David Preece

Personal information
- Full name: David William Preece
- Date of birth: 28 May 1963
- Place of birth: Bridgnorth, Shropshire, England
- Date of death: 20 July 2007 (aged 44)
- Place of death: Luton, Bedfordshire, England
- Height: 5 ft 5 in (1.65 m)
- Position: Midfielder

Youth career
- 1978–1980: Walsall

Senior career*
- Years: Team / Apps / (Gls)
- 1980–1984: Walsall / 111 / (5)
- 1984–1995: Luton Town / 336 / (21)
- 1995–1996: Derby County / 13 / (1)
- 1995: → Birmingham City (loan) / 6 / (0)
- 1996: → Swindon Town (loan) / 7 / (1)
- 1996–2001: Cambridge United / 75 / (2)
- 2001–2002: Torquay United / 6 / (0)
- 2002: Enfield / 16 / (0)
- 2002–2003: Stevenage Borough / 0 / (0)
- 2003: Enfield / 15 / (0)
- Total:  / 585 / (30)

International career
- 1989: England B / 3 / (0)

= David Preece (footballer, born 1963) =

English footballer

David William Preece (28 May 1963 – 20 July 2007) was an English professional footballer who played in midfield. He was born in Bridgnorth. He played three times for the England B team.

==Career==

Preece began his career as an apprentice with Walsall, turning professional in July 1980. His debut came the following year, as a substitute in the 2–1 win against Chester City. He was signed by Luton Town manager David Pleat in December 1984 and scored on his debut, a 1–0 win at home to Aston Villa. He went on to win a League Cup winners medal with Luton in 1988 and played nearly 400 times for Luton's first team. He had a testimonial game against Manchester United in 1995 before moving to Derby County on a free transfer in August that year.

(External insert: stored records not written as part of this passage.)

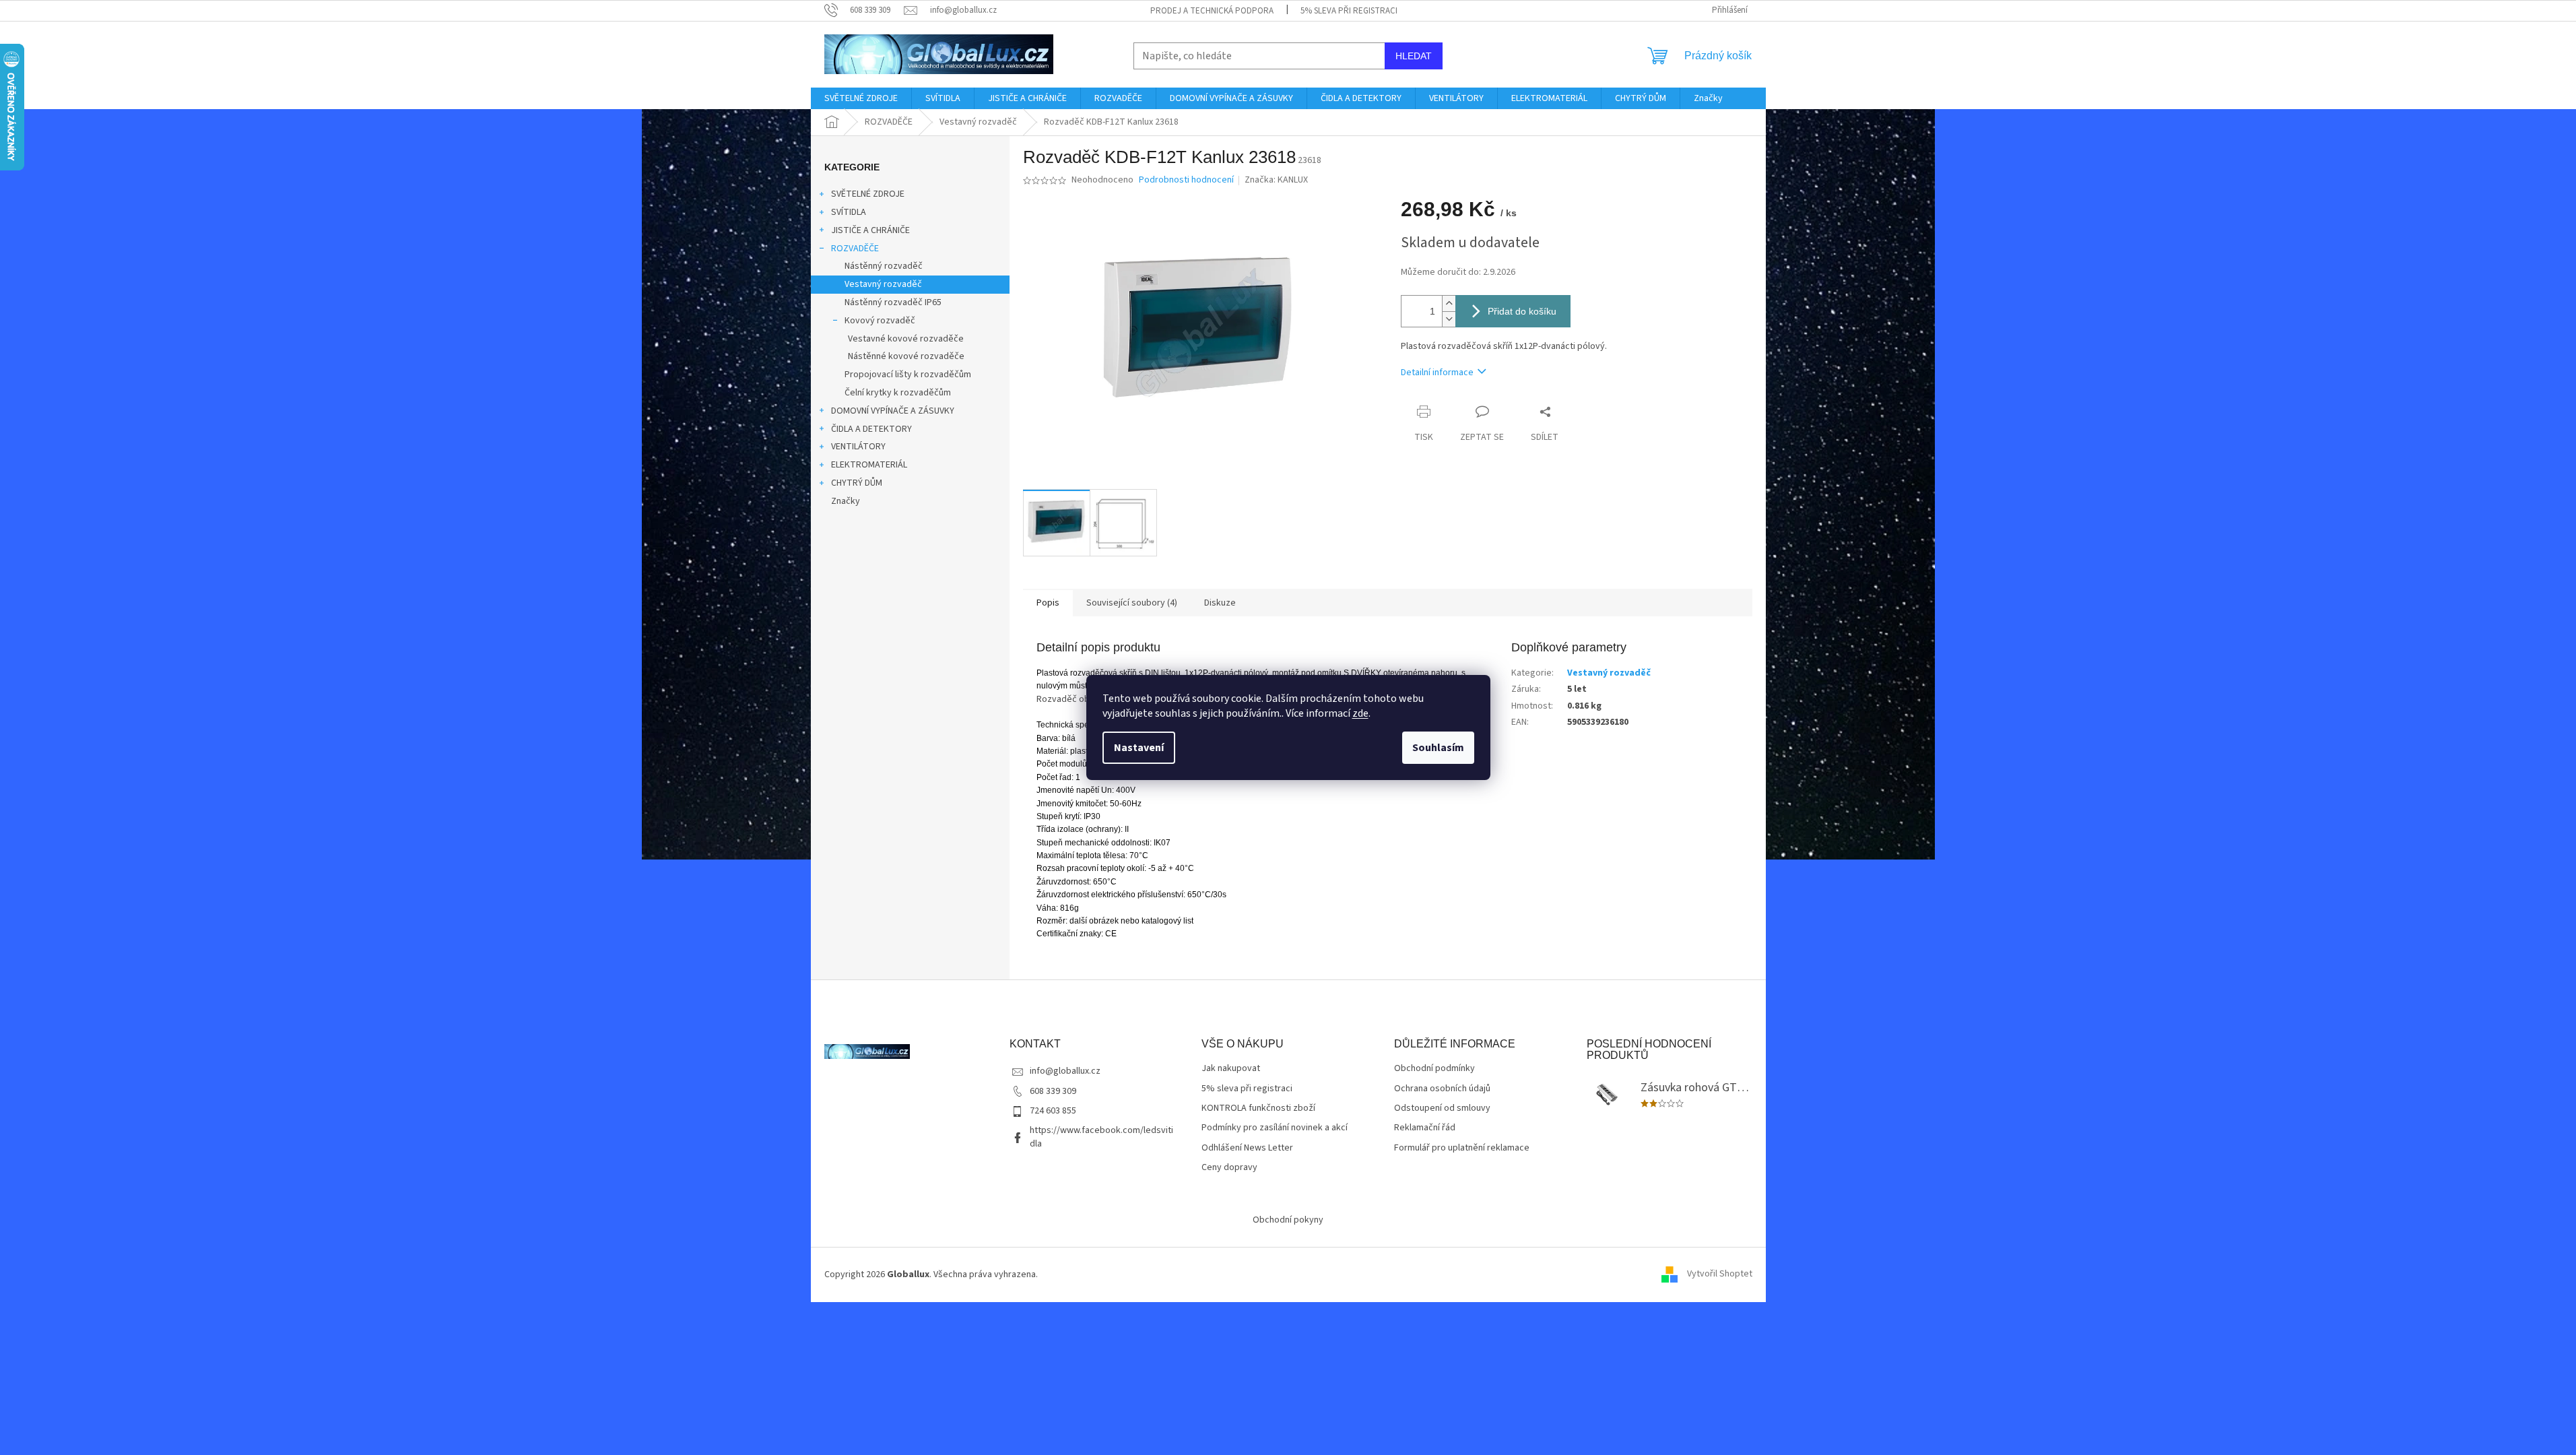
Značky (845, 501)
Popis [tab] (1047, 603)
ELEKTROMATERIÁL (869, 465)
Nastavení (1139, 747)
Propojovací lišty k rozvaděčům (908, 374)
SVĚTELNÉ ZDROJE (867, 194)
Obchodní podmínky (1434, 1068)
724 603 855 (1053, 1111)
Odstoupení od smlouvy (1442, 1108)
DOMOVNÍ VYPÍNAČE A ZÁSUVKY (892, 411)
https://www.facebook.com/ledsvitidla (1101, 1137)
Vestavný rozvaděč (883, 284)
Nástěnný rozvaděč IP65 (893, 302)
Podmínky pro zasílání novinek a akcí (1274, 1128)
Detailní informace (1437, 372)
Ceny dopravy (1229, 1167)
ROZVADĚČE (855, 248)
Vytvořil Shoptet (1719, 1274)
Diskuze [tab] (1220, 603)
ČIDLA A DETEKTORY (871, 429)
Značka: (1276, 180)
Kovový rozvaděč (880, 320)
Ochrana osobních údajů (1442, 1088)
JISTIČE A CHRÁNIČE (870, 230)
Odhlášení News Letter (1247, 1148)
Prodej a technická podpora (1212, 11)
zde (1360, 713)
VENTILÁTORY (858, 446)
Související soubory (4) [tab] (1131, 603)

He was a bit-part player at Derby, and so he was loaned to both Birmingham City and Swindon Town. In September 1996 he joined Cambridge United on a free transfer. He made 75 appearances there and was appointed as manager Roy McFarland's assistant, before he joined Torquay United as a player/coach, again under McFarland in August 2001. His contract with Torquay was terminated in July 2002, a move which also led to McFarland's resignation, with Torquay chairman Mike Bateson claiming cuts were needed after the collapse of ITV Digital and subsequent reduction in income. He joined Enfield as a player, but left in December 2002 to become assistant manager of Stevenage Borough. However, a change of manager at Stevenage saw Preece return to Enfield as player-coach in February 2003.

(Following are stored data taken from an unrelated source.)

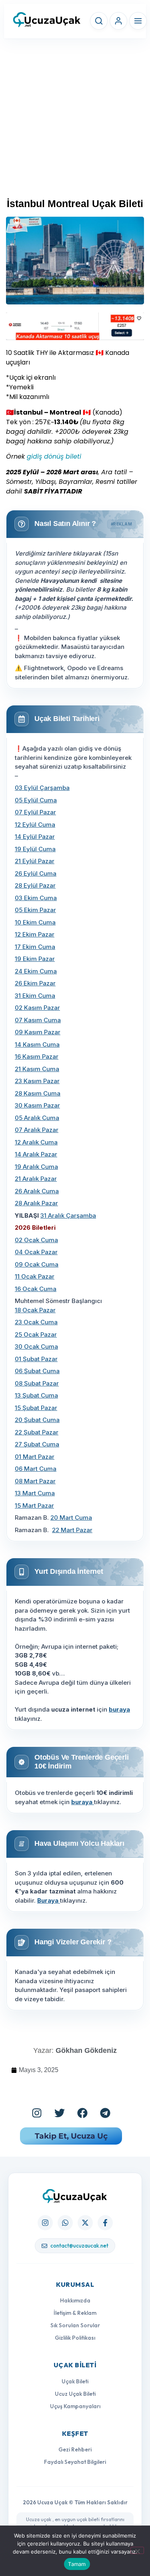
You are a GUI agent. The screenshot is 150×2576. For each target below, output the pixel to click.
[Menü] (138, 21)
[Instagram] (36, 2113)
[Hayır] (137, 2550)
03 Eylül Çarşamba (42, 788)
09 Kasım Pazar (37, 1032)
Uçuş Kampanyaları (75, 2406)
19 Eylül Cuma (35, 849)
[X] (85, 2222)
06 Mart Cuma (35, 1468)
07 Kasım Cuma (38, 1020)
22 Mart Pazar (72, 1530)
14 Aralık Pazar (36, 1154)
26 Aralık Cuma (37, 1191)
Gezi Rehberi (75, 2449)
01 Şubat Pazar (36, 1359)
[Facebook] (82, 2113)
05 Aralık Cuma (37, 1118)
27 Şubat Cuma (37, 1444)
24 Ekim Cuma (36, 971)
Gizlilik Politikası (75, 2337)
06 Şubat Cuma (37, 1371)
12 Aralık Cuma (36, 1142)
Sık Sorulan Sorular (75, 2325)
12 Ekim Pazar (34, 934)
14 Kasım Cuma (37, 1044)
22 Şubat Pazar (36, 1432)
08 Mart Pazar (35, 1481)
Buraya (48, 1900)
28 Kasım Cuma (37, 1093)
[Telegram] (105, 2113)
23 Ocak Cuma (36, 1322)
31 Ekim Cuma (35, 995)
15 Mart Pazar (34, 1505)
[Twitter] (59, 2113)
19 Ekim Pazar (35, 959)
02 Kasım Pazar (37, 1007)
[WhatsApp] (65, 2222)
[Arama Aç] (99, 21)
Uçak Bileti (75, 2381)
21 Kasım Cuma (37, 1069)
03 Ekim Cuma (36, 898)
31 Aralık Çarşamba (68, 1215)
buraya (119, 1709)
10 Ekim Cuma (35, 922)
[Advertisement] (75, 121)
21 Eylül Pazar (34, 861)
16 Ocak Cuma (35, 1289)
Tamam (77, 2564)
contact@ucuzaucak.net (79, 2245)
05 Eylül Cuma (36, 800)
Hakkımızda (75, 2300)
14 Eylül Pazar (35, 836)
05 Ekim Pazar (35, 910)
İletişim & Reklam (75, 2312)
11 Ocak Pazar (34, 1276)
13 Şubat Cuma (36, 1395)
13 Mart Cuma (35, 1493)
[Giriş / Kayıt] (118, 21)
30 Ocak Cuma (36, 1346)
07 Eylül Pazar (35, 812)
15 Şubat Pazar (36, 1408)
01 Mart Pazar (34, 1456)
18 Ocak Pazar (35, 1310)
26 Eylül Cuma (35, 873)
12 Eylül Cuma (35, 824)
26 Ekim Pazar (35, 983)
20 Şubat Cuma (37, 1420)
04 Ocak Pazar (36, 1252)
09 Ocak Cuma (36, 1264)
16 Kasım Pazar (36, 1056)
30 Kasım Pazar (37, 1105)
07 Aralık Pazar (36, 1130)
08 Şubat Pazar (37, 1383)
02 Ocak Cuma (36, 1240)
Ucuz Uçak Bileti (75, 2393)
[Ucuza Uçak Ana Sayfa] (75, 2196)
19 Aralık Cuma (36, 1166)
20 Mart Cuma (71, 1517)
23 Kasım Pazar (37, 1081)
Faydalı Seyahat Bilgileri (75, 2461)
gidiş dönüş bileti (55, 456)
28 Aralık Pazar (36, 1203)
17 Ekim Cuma (35, 947)
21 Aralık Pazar (36, 1178)
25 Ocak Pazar (36, 1334)
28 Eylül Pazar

In May 2003, Preece was appointed as first-team coach of Telford United. In September 2004 he was appointed as assistant manager of Isthmian League side Walton & Hersham.

Preece died in the early hours of 20 July 2007 after a short illness. At the time he had been in remission for one year following surgery for throat cancer.

The family stand at Luton's Kenilworth Road stadium has since been named The David Preece Stand in memory of him.